==== MATERIALS PROVIDED

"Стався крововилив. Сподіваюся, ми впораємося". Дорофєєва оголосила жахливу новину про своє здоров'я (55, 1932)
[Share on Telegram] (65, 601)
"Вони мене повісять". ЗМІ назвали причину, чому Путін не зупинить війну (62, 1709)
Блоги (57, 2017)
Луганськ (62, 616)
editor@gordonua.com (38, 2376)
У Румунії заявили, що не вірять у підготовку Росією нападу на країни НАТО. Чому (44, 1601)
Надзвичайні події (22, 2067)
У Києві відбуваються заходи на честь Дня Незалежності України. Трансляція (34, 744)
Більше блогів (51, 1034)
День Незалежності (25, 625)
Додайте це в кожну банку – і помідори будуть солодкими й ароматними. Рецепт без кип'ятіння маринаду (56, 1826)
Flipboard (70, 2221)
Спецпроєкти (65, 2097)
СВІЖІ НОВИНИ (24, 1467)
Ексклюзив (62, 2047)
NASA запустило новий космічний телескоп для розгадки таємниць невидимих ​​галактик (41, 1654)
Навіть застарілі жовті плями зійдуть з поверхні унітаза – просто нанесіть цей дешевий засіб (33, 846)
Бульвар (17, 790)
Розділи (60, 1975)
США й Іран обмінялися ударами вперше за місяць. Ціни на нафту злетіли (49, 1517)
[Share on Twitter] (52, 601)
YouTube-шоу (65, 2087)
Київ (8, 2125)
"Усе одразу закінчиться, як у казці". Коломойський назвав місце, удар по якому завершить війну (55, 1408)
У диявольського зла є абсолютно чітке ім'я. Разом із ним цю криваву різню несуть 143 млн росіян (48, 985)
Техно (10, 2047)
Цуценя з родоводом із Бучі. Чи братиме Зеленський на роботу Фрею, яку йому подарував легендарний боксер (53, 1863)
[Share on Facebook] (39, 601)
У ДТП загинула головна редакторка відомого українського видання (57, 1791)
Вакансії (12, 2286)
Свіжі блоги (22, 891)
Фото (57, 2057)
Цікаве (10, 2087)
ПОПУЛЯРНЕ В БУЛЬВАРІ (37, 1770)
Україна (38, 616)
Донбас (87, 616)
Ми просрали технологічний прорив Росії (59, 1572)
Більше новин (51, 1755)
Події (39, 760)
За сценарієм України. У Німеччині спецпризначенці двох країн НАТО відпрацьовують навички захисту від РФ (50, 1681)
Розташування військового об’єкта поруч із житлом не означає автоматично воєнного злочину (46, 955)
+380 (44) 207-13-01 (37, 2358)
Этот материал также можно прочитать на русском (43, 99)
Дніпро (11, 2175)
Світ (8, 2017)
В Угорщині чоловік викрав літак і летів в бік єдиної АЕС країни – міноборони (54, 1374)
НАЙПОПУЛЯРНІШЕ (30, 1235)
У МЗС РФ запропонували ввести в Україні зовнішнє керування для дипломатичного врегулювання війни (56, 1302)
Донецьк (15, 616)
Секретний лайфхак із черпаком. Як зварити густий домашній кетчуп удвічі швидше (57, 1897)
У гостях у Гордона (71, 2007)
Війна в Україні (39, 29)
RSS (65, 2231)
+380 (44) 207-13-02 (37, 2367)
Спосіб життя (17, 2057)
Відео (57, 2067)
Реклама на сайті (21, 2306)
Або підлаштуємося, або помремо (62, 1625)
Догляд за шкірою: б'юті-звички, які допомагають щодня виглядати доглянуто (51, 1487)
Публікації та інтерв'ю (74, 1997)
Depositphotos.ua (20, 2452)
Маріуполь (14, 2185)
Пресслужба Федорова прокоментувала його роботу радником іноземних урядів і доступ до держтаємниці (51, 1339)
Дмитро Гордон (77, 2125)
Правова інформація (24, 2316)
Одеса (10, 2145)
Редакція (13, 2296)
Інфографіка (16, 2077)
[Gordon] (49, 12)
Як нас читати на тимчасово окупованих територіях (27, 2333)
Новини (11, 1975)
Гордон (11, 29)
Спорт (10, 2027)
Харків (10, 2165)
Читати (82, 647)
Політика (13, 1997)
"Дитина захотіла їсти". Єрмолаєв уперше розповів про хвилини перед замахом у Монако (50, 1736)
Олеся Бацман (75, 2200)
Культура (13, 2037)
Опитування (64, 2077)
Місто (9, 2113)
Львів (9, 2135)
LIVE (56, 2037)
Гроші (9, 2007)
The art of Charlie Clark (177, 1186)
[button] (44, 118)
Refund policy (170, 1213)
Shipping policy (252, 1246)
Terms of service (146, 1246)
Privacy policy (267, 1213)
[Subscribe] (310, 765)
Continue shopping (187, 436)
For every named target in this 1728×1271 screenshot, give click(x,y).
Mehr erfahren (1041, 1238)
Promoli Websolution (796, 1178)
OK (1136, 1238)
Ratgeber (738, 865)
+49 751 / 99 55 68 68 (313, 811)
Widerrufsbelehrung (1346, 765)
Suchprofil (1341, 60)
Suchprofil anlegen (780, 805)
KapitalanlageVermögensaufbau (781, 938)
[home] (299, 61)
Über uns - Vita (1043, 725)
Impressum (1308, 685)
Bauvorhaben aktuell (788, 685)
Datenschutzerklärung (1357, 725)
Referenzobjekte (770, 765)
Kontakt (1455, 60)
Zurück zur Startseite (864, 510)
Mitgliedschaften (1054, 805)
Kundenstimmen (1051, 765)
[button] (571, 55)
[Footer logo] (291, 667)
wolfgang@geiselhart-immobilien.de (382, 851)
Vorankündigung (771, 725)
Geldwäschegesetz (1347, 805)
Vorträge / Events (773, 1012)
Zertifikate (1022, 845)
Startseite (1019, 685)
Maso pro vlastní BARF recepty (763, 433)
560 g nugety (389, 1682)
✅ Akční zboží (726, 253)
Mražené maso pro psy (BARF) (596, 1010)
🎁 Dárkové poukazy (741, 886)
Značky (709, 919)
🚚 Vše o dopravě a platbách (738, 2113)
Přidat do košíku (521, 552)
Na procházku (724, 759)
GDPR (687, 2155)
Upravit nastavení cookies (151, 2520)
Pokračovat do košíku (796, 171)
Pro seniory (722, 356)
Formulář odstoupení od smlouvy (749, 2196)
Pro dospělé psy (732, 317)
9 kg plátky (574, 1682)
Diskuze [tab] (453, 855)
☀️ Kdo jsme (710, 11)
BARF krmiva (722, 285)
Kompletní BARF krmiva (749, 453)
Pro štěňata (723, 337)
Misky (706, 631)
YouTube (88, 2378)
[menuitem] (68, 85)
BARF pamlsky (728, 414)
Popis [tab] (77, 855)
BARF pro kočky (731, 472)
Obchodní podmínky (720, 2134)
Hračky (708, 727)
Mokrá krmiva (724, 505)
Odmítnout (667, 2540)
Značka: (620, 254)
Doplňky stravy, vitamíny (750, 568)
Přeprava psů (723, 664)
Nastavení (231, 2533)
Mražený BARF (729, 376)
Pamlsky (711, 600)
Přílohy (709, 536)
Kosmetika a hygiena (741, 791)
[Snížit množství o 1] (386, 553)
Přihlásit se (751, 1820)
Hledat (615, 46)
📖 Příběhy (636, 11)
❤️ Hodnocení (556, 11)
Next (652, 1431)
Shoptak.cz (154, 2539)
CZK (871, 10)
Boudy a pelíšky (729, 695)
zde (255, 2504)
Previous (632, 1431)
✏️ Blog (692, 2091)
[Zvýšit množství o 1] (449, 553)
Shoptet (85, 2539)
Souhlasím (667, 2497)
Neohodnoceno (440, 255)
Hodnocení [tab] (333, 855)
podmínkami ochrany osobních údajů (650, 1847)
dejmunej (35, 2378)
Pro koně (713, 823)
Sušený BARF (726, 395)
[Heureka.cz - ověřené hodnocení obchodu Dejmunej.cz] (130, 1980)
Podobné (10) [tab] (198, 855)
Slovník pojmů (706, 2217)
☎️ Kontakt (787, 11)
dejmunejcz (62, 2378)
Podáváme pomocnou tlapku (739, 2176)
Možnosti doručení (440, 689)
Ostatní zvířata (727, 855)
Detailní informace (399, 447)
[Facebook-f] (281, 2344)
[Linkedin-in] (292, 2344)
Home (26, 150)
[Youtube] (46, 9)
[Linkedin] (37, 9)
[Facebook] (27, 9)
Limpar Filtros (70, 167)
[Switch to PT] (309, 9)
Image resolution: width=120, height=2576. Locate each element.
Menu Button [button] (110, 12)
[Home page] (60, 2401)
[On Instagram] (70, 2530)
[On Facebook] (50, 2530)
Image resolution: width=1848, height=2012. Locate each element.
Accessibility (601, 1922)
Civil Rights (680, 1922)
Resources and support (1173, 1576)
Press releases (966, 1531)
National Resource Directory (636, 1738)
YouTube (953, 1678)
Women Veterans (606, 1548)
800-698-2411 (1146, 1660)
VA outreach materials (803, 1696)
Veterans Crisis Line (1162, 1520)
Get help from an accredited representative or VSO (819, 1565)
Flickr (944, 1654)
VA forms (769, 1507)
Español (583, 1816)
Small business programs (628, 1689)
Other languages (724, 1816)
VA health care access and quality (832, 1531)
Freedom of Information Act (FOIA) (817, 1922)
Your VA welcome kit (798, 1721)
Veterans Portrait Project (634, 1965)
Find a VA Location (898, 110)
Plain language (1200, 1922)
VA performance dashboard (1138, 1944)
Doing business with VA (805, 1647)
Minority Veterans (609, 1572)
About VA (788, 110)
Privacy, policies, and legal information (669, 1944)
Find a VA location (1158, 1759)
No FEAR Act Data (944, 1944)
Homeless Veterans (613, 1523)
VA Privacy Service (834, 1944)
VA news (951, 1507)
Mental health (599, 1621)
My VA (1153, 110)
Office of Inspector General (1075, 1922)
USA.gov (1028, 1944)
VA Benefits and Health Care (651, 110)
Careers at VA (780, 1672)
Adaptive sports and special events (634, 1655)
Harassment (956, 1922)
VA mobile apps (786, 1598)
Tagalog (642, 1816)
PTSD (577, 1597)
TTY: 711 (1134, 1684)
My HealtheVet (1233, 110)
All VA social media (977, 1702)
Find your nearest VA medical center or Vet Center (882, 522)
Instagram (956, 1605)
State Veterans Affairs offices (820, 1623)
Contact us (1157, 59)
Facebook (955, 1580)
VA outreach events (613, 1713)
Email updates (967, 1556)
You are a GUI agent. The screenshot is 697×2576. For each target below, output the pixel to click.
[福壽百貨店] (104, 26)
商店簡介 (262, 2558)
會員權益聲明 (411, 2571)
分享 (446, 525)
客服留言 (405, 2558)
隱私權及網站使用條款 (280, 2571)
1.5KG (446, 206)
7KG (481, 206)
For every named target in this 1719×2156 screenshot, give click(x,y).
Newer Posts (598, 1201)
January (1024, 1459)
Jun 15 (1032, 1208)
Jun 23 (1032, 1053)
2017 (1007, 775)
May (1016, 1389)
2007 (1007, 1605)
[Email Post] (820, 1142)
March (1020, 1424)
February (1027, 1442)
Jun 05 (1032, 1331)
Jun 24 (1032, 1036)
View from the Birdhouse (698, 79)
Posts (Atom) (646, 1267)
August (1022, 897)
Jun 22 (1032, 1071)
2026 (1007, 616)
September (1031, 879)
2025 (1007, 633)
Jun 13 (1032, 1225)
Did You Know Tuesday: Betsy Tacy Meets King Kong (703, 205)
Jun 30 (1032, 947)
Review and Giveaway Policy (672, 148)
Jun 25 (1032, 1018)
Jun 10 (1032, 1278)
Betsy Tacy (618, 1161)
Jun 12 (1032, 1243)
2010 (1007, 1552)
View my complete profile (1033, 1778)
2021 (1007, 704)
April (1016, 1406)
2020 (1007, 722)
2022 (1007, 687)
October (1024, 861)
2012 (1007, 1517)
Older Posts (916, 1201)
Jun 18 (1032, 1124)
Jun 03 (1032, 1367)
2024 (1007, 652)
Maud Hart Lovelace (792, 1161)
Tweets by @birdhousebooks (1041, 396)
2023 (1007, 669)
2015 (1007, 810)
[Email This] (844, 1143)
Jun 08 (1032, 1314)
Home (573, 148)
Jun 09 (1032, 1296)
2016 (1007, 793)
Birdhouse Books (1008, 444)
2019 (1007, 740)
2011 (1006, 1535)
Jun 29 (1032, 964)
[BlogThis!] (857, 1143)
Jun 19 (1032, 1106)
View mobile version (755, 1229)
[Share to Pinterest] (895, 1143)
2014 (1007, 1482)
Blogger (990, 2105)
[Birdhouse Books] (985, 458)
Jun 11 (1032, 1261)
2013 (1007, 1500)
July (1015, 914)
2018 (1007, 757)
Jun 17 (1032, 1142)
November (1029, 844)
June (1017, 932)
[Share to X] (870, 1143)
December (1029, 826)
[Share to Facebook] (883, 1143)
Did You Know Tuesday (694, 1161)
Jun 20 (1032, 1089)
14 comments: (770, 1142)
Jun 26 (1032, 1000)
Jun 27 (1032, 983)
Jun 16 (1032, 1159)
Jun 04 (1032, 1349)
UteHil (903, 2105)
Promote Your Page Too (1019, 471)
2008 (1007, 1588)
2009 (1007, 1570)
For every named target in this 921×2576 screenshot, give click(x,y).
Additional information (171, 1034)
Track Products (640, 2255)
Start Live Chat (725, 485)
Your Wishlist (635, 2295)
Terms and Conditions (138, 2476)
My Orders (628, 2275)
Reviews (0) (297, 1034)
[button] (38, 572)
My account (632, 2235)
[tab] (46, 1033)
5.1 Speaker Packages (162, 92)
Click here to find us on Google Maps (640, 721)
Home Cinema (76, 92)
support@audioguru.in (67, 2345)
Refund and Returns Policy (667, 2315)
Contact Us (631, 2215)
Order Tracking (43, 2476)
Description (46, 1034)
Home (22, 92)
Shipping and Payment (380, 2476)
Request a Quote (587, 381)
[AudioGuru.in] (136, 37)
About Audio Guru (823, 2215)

========

#### DIRECTIONS FOR THIS TASK:
Transcribe each line of the data above, unaltered, from the one where "[On Instagram] (70, 2530)" appears to the one where "[福壽百貨店] (104, 26)" appears, inclusive of both.

#### RESPONSE AREA:
[On Instagram] (70, 2530)
[On Facebook] (50, 2530)
Image resolution: width=1848, height=2012. Locate each element.
Accessibility (601, 1922)
Civil Rights (680, 1922)
Resources and support (1173, 1576)
Press releases (966, 1531)
National Resource Directory (636, 1738)
YouTube (953, 1678)
Women Veterans (606, 1548)
800-698-2411 (1146, 1660)
VA outreach materials (803, 1696)
Veterans Crisis Line (1162, 1520)
Get help from an accredited representative or VSO (819, 1565)
Flickr (944, 1654)
VA forms (769, 1507)
Español (583, 1816)
Small business programs (628, 1689)
Other languages (724, 1816)
VA health care access and quality (832, 1531)
Freedom of Information Act (FOIA) (817, 1922)
Your VA welcome kit (798, 1721)
Veterans Portrait Project (634, 1965)
Find a VA Location (898, 110)
Plain language (1200, 1922)
VA performance dashboard (1138, 1944)
Doing business with VA (805, 1647)
Minority Veterans (609, 1572)
About VA (788, 110)
Privacy, policies, and legal information (669, 1944)
Find a VA location (1158, 1759)
No FEAR Act Data (944, 1944)
Homeless Veterans (613, 1523)
VA Privacy Service (834, 1944)
VA news (951, 1507)
Mental health (599, 1621)
My VA (1153, 110)
Office of Inspector General (1075, 1922)
USA.gov (1028, 1944)
VA Benefits and Health Care (651, 110)
Careers at VA (780, 1672)
Adaptive sports and special events (634, 1655)
Harassment (956, 1922)
VA mobile apps (786, 1598)
Tagalog (642, 1816)
PTSD (577, 1597)
TTY: 711 (1134, 1684)
My HealtheVet (1233, 110)
All VA social media (977, 1702)
Find your nearest VA medical center or Vet Center (882, 522)
Instagram (956, 1605)
State Veterans Affairs offices (820, 1623)
Contact us (1157, 59)
Facebook (955, 1580)
VA outreach events (613, 1713)
Email updates (967, 1556)
You are a GUI agent. The screenshot is 697×2576. For each target below, output the pixel to click.
[福壽百貨店] (104, 26)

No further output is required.